When Fremantle’s Myer department store closed five years ago, ending four decades at the epicentre of the port town, the response was surprisingly raw. The towering concrete pile was a symbol of Fremantle’s viability, and the community reacted like a country town losing its only bank.

“People thought Fremantle was going to be OK, but there was a dawning sense of ‘we have to do something differently’ if we don’t want to see more decline,” says Brad Pettitt, Fremantle’s 45-yearold mayor. “It was a big wake up call.”

The council used the vacancy to assemble several central parcels of land into a critical mass ripe for redevelopment. The $270m Kings Square renewal project absorbs Fremantle’s circa 1833 town square into a new space containing an unconventional commercial retail, food and beverage precinct driven by funds manager Sirona Capital, as well as a new council administration building and public library designed by Kerry Hill Architects.

Billed as revitalising Fremantle from the inside out, it turned its first sod at the end of August after six years in the making.

“When Myer left it was clear the fundamentals weren’t right for retail and that’s at the heart of this project,” says Pettitt.

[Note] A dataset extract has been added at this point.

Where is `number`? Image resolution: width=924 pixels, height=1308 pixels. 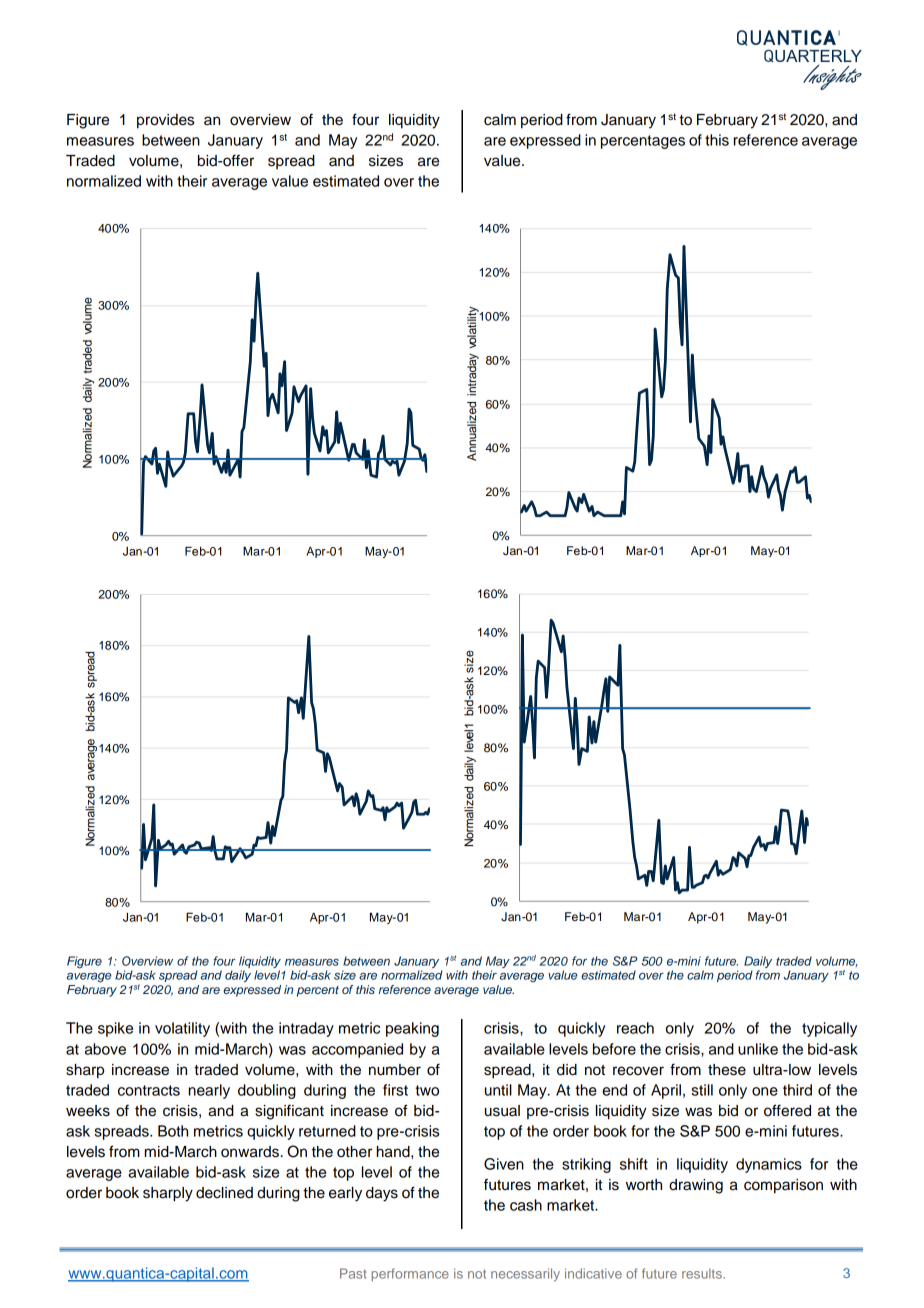
number is located at coordinates (395, 1070).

Architect Susanne Pini of HDR’s Sydney arm is overseeing the project’s commercial side. She says the development, daringly named FOMO — Fremantle On My Own — has taken a fresh approach to retail design, dispensing with shopfronts and restrictive, sanitised spaces.

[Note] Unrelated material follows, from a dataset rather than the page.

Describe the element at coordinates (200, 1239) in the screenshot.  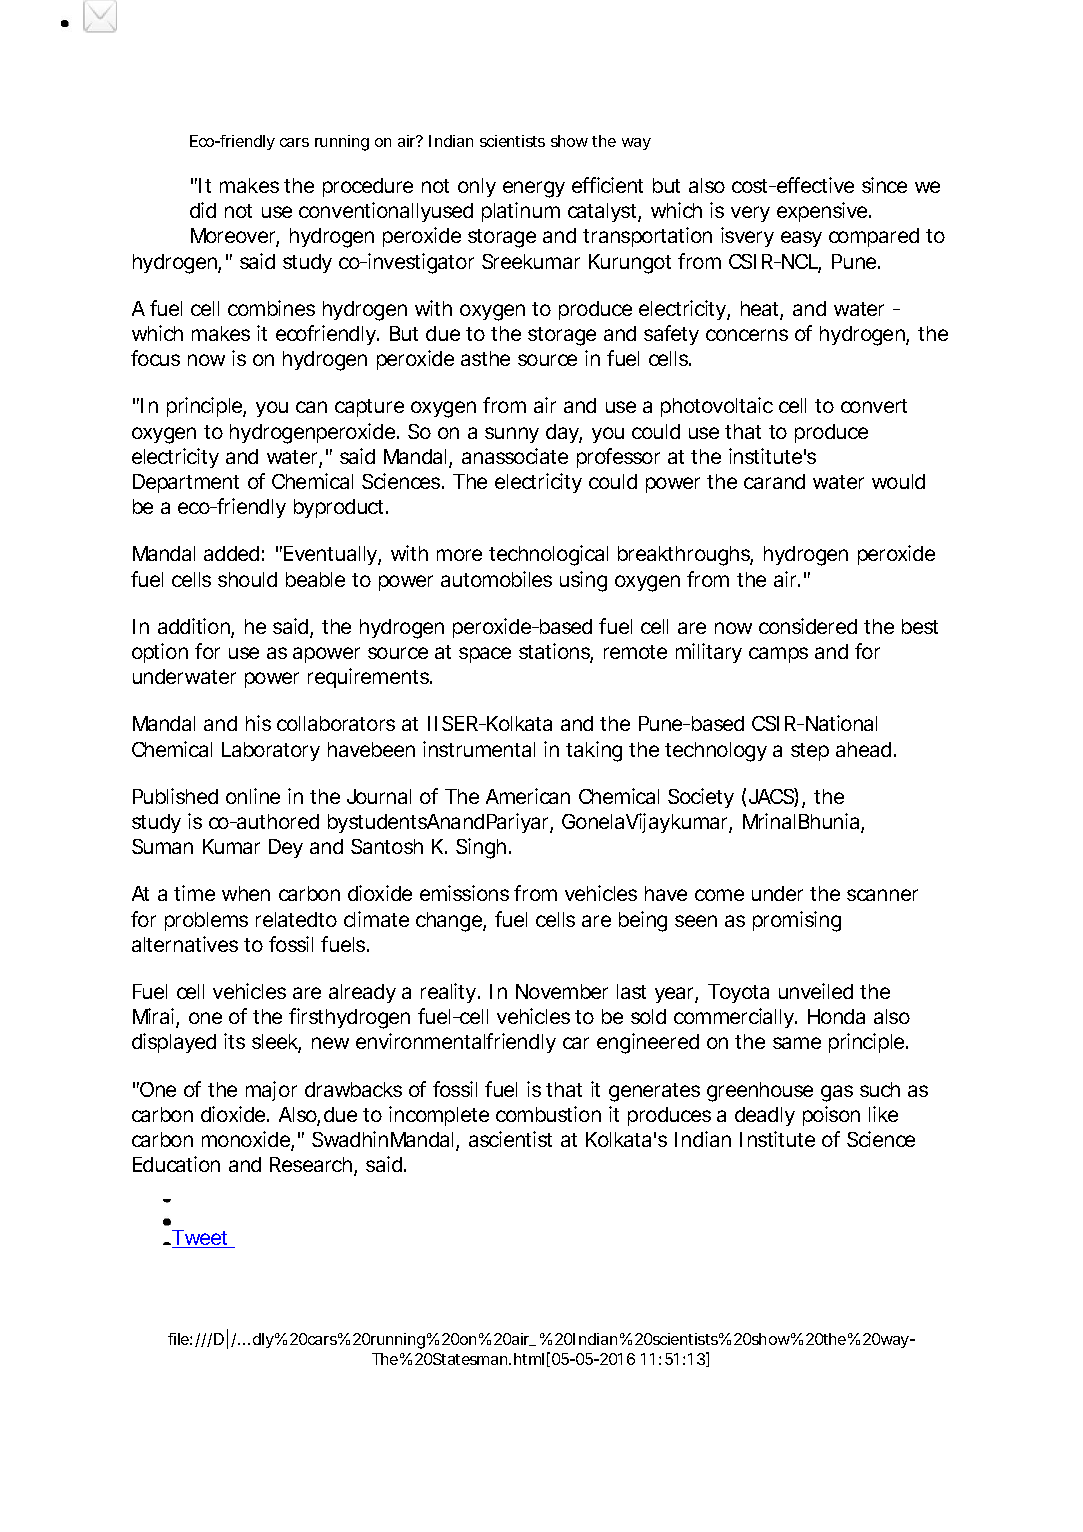
I see `Tweet` at that location.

“A great piece of work is traditionally about keeping everybody inside,” she says. “But in our minds, a great building is about a great precinct, because that’s how people want to experience places. So we really threw the rule book out.”

Research into understanding what makes Fremantle and its residents tick revealed that a traditional shopping centre offering would not work in the West Australian community.

Instead, HDR was tasked with creating a free-flowing, constantly evolving space that defined Fremantle’s restless spirit.

“It’s an unusual thing for an architect to receive as a brief. Building buildings is normally about permanence,” she says. “Architecture likes to control visual outcomes and put all these rules in place. We said the opposite: what we need to do is create an evocative container so people can express in it.”

Pini believes the approach is the way of the future for the commercial sector.

“It’s where we think retail is going. It’s that elusiveness of trying to catch something that always wants to be changing, but has been set in buildings and leases that can’t change,” she says.

The firm’s interpretation sees a number of different zones bleeding into one another in an almost imperceptible way. The design includes a hawker-style market, laneways, craft-led maker spaces, an amphitheatre and a pocket park.

“This project doesn’t have clear sight lines. It has a state of being in perpetual movement,” says Pini. “It’s a boundless container that provides a framework for retail to meander around.”

Material use sticks to the unconventional theme. There will be perforated concrete, visible metal rods, glass bottles, circular tubes and galvanised pipes wrapped in the mesh used to surround tennis courts. “There’s no pristine glass, no aluminium sections,” says Pini. “It won’t feel like it’s just opened today. We’ve chosen seasoned, rough and worn materials that have the hand of the maker within them.”

In another quirk, the letters of the building’s pop culture name, FOMO, will be part of the architecture. “The FOMO letters are super scaled,” says Pini. “When you walk past, you can’t easily read the letters together, they’re more abstract forms that the retail fits within. You can sit on parts of it. It’s our nod to contemporary Freo.”

The iconic Myer building will not be bulldozed. Instead, it will be visible throughout the multi-precinct design, in keeping with Fremantle’s historic, weathered and textured DNA. Pini says colourful, moving, audible chandeliers will draw the eye to its concrete shell. “We’ve formed laneways where you can look up to the existing structure,” she says. “We’ve tried to strip it back to show the history of the building.”

Mayor Pettitt, who was Dean of the School of Sustainability at Murdoch University and is on WA’s Heritage Council, is pleased the Myer building will stay. “I’m a big fan of adaptive re-use,” he says. “Great cities are cities that keep remnants of their past.”

Yet he’s looking forward to demolition getting under way in the construction site where FOMO should stand by the end of 2019, as he navigates the city’s feelings of excitement and anxiety.

“There’s a bit of nervousness around next two years, how we get through it as a city,” he says. “It’s been a long journey. We can’t wait to see the cranes in the sky.”